Ben aslen kilo vermek derdinde degilim. sadece uzerinize afiyet okuz gibi yiyeyim, canimin istedigini istedigim saat gomeyim ama mevcut kiloma kilo eklemeyeyim gayesindeyim. ha bir dumduz karin, efendime diyim el sallayinca titremeyen pazular, erimis mafin toplari kim istemez, onlar da yan cebimde kalsin mumkunse. Asil mesele baska..
Tam zamanli bir ev annesi oldugum uzre bazi gunlerin bazi saatlerinde bulundugum ortamdan kosarak kacmak ve bir daha geri donmemek istedigimi fark ettigimden beri bu tip anlar yaklasirken (terrible 34) kendime hemmencecik bir kanalizasyon alani bulmam icap ediyor. halk jargonunda tantrum olarak adlandirilan bu tip ataklarin sikligi ve siddeti yavruyla gecirilen overdoz zaman, uykusuzluk ve aktivitesizlikle dogru oratili. bizzat kendi bilimsel arastirmalarim sonucu vardigim nokta su ki, haftaici herhangi bir gunun herhangi bir saatinde eli kolu bos, cantasiz, cocuksuz, matarasiz, islak mendilsiz, bezsiz, mandalina muz ya da kuru meyvesiz sokaga futursuzca salindigimda, ben, takip eden 4 gunu, hafta ici ya da sonu olmaksizin ataksiz geciriyorum. soz konusu basibos bir saat icin evden cikarken cogu zaman geride biraktigim manzara oylesine acikli oluyor ki o bir saati ekseriye kendime iskence ederek ve bu sayede vicdan azabi duymayarak geciriyorum. 
bu uzun giristen sonra yeni spor salonumun adini aciklayabilirim. the dailey method. ismin sonundaki method kelimesi bir saatlik metodik iskenceyi vurguluyor. yoga olsun pilates olsun sicak ya da soguk olsun hepsinin ardinda puri pak uhrevi bir butune tamamlanma arzusu yatiyorken the dailey metodun tek amaci bir saatlik surede maksimum kasi minimum zaman kaybi ve hareketle calistirmak. terlemek yok. kardio yok. hoplama ziplama, muzikle cosma yok. konusma yok. bir duvar aynasi, onunde bir bar ve kaymayan coraplar var. metodu geckin yasinda balerin olmaya heves etmis bir kadincagizin turettigini dusunuyorum. balerin olamamis ancak bari yaptigim spor bosa gitmesin dur ben bunu halkla paylasayim demis. peki bir ders gittim, ikinciye gittim ucuncuye neden gittim. cunku ise yariyor. sirt, bel, karin bacak hepsi tingir mingir calisiyor, saglam yag yakiyor ve insan ozellikle ertesi sabah yengec bacaklariyla yururken kendini iyi hissediyor. 
bu kez bir aylik sinirsiz uyelik yok, insan gibi, temkinli, azar azar.
kismet.

2 comments:

Anonymous said...

Ne iyi yapmissin.

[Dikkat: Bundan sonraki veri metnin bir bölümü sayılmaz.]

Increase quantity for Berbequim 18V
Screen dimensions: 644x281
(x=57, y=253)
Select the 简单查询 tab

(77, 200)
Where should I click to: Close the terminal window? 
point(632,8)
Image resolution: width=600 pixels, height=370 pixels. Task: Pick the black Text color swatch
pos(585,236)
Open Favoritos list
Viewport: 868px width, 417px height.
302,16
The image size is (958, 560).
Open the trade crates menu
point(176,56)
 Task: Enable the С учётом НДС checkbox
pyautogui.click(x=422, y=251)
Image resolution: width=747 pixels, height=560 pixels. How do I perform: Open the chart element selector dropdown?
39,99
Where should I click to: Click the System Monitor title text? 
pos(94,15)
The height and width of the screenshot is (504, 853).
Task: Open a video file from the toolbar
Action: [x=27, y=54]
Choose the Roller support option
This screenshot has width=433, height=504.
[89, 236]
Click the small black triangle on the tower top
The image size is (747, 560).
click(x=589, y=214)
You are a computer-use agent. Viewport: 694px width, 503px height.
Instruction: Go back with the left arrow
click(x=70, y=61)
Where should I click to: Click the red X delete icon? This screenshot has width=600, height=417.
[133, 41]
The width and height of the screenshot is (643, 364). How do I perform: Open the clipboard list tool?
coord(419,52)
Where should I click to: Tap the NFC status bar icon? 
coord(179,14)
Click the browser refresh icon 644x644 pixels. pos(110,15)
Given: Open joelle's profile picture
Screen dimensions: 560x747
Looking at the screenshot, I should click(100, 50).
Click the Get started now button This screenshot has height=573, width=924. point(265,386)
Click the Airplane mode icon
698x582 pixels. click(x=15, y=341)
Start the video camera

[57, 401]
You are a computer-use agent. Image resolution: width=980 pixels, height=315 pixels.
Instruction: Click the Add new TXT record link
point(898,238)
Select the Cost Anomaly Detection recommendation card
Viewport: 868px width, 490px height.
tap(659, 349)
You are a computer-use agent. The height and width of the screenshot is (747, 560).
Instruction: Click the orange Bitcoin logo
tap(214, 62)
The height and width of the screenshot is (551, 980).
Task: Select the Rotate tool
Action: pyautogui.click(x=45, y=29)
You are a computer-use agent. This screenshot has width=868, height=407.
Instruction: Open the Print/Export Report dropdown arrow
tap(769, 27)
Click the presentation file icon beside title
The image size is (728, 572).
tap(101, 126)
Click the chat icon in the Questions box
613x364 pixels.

Ben de cok merak ediyorum ismini hala bilmedigim gittigin o kursu. Evde cocuk egliycez diye benzer seyleri yapiyorum ama yetmez :)))

Bir de ne zalimlik. Anneligi kendini unutmakta sananlarla muhatap olmak. hayir 7/24 kendini adayanlari anlayabiliyorum ama benim 1 gunumu sabahtan aksama disarda olamama kiskanclikla mi, yapabilecek gucu olmadigindan mi veya gercekten bunun hic bir anlami olmayacagina inandigindan mi surekli laf sokma telasinda olanlardan biktim. Ki aksamlari baba kisisinden her turlu destegi almama ragmen aylardir uzerime yapisiip kalmis lanet yorgunlugu da anlatamiyorum.

Anne olunca anladiklarimiz varsa, ben de bir kadinin bir kadina yapacagi en kotu seyin ''sefkatsizlik'' oldugunu ogrendim :/

Ay, ne dertliymisim ya. Sen iste boyle yazinca bunlar dokuluverdi.

Pardonuma siginir, hep yaz hep yaz hep ciz hep ciz diye Santa'ya haber yollarim :))

Sevgiler,

Yagmur

Evren said...

Aynen ben de böyle. Dışarı çıkarsam o dediklerin yanında olmadan, tadımdan yenmiyor, yoksa bizimkilerin vay haline :P Dailey method konusundaki tespitlerine de çok güldüm :)) Ben koşuyordum 3-4 gün ama yerler karla kaplı olunca, bende de osteopenia olunca tırsıyorum, çıkamıyorum artık. Sanırım benim de böyle bir stüdyo bulmam lazım, zira bu karın Nisan'a kadar gideceği yok.